Charles Darwin’s bicentenary year had a tremendous influence on Jenny’s work, and serendipitously, Jenny’s opening night coincides with Darwin’s 201st birthday.
'Whatever you think you can do or believe you can do begin it. Action has magic, grace and power in it.' Goethe
This quote from Goethe is for me the most poetic expression of that potent and driving force that sometimes takes hold of you when you begin something - when you find the rhythm.
Inspiration is by its very nature an elusive energy, impossible to anticipate or waylay, and you certainly can’t afford to wait for it. The surest way of achieving your objective and drawing it towards you is, as Goethe says, simply to begin. Momentum has its own irresistible force.
Ten months have passed since I began my tenure as Artist in Residence and the creative output that I have experienced is, among other things I think, a tribute to Goethe’s maxim.

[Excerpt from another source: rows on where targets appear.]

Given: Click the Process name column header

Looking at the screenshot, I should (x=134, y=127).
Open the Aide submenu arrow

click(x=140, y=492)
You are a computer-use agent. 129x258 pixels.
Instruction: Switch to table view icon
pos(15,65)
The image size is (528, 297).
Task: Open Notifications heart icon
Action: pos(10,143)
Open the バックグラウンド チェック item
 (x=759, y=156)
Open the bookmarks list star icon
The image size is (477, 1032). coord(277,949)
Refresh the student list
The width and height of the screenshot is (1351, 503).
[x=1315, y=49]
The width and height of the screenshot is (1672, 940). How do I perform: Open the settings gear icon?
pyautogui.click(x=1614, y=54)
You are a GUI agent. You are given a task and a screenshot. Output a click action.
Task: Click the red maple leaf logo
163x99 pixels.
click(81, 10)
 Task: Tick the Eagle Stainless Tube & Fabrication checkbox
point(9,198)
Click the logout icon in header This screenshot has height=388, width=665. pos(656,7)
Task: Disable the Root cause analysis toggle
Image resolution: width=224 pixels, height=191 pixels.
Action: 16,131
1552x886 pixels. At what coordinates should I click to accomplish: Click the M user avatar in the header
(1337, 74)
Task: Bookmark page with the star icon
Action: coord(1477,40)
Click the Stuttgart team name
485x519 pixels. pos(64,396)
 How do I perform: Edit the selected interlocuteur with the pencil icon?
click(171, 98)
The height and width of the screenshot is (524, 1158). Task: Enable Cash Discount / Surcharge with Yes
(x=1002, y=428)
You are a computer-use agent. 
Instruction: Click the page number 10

Rarely have I experienced such an overwhelmingly creative and productive period.
The first two months of my residency were spent exploring and gathering ideas and material from among some of the marvellous treasures that the Garden and the Herbarium have had to offer, enthusiastically hunting for an idea that could draw my thoughts together into a cohesive expression. Unexpectedly the idea came to me in the guise of a single sentence found while browsing through a book on algae by Linda Graham and Lee Wilcox in the Herbarium Library.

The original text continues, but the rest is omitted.